A few years later, Google began allowing employees to use experimental cars with autopilot to drive on the highway – an application similar to today’s autopilot. Google has considered licensing this technology to automakers for driving on the highway. But technology requires active driver supervision. Urmson and other Google engineers have ruled that there is a high risk that drivers will become overly dependent on technology and not monitor it properly, leading to unnecessary deaths.
No time to waste
After leaving Google, Urmson co-founded the Aurora startup with two other prominent self-governing executives. Former autopilot chief Sterling Anderson reportedly left Tesla in 2015 after confronting Elon Musk for Musk’s aggressive timeline for developing full driving technology. Drew Bagnell was a senior member of Uber’s auto-driving project.
At the end of last year, Uber sold that project to Aurora, more than doubling Aurora’s workforce and consolidating Aurora’s status as the largest independent startup that remains independent.
In recent years, Aurora has focused on long-distance transportation as its first commercial product. Urmson predicted to Bloomberg that Aurora will be the first company to implement autonomous driving technology for long-distance transportation routes on a “significant” commercial scale.
But the Uber deal could make Aurora a competitor in self-driving taxi business. Not only has Aurora absorbed dozens of engineers with experience in this field, but a close relationship with Uber will give Aurora an easy way to expand once its technology is ready.

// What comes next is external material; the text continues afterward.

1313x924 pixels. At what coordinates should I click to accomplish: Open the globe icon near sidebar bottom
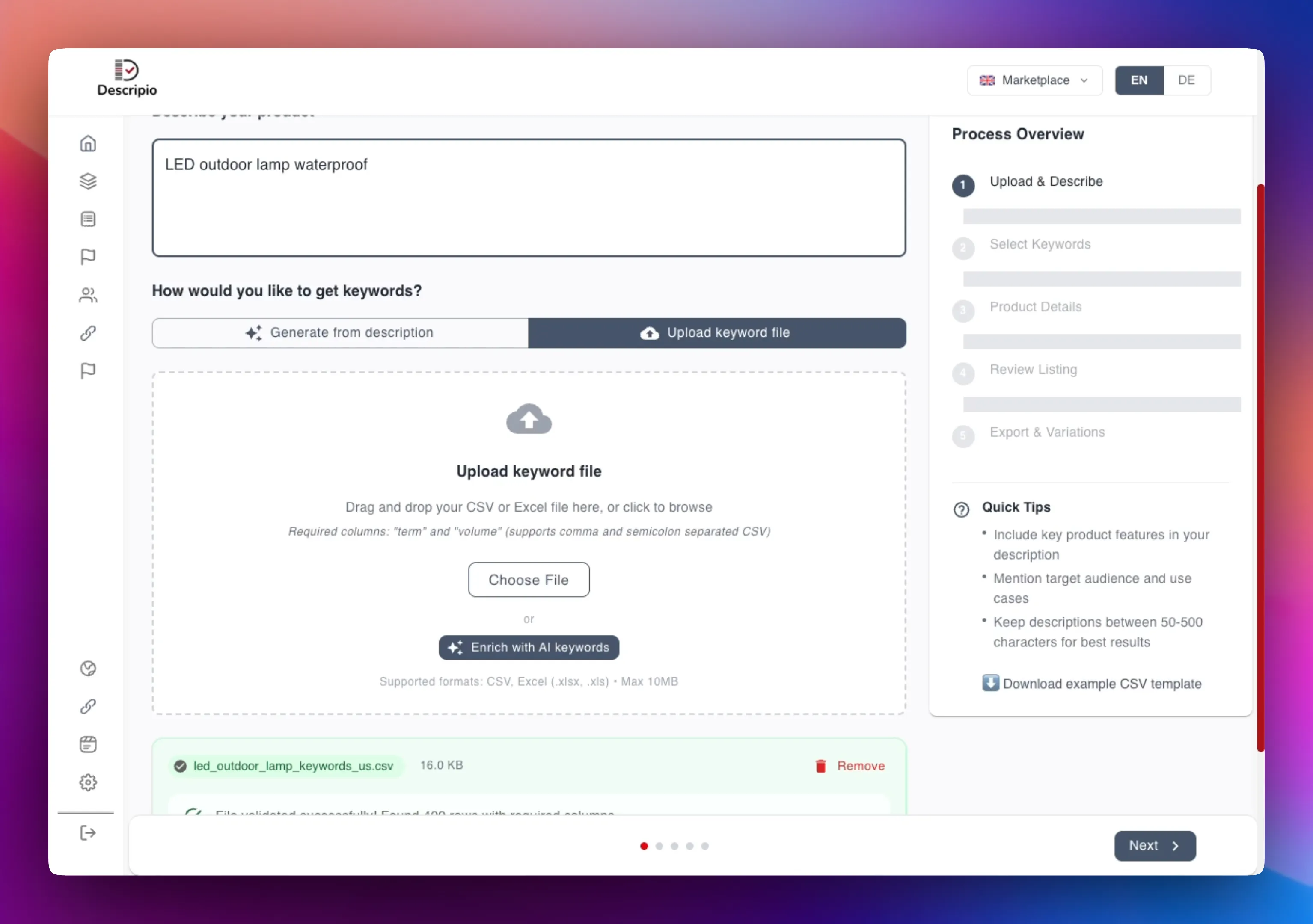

At the same time, Aurora’s swollen herd of 1,600 souls puts Urmson under great pressure. Right now, most of Aurora’s rivals are mostly owned by huge companies – either car companies like General Motors and Ford, or technology companies like Alphabet and Amazon. These companies can continue to invest money in self-driving technology for as long as it takes for them to work.
But Aurora doesn’t have a parent company with infinitely deep pockets. So if Aurora can’t bring a product to market soon, it will have to raise extra money in addition to the more than $ 1 billion it has already raised.
“Urmson doesn’t shy away from the possibility that the company may need to raise more money,” Bloomberg reports. “And he’s confident he could do that.”
Of course, that’s what any startup CEO will tell you. But the reality is that investors are volatile. If Aurora is unable to demonstrate substantial progress towards a viable commercial product, it may not be able to raise another round of funding. This seems to have been the fate of Zoox, a promising startup that was forced to sell to Amazon at a selling price last year.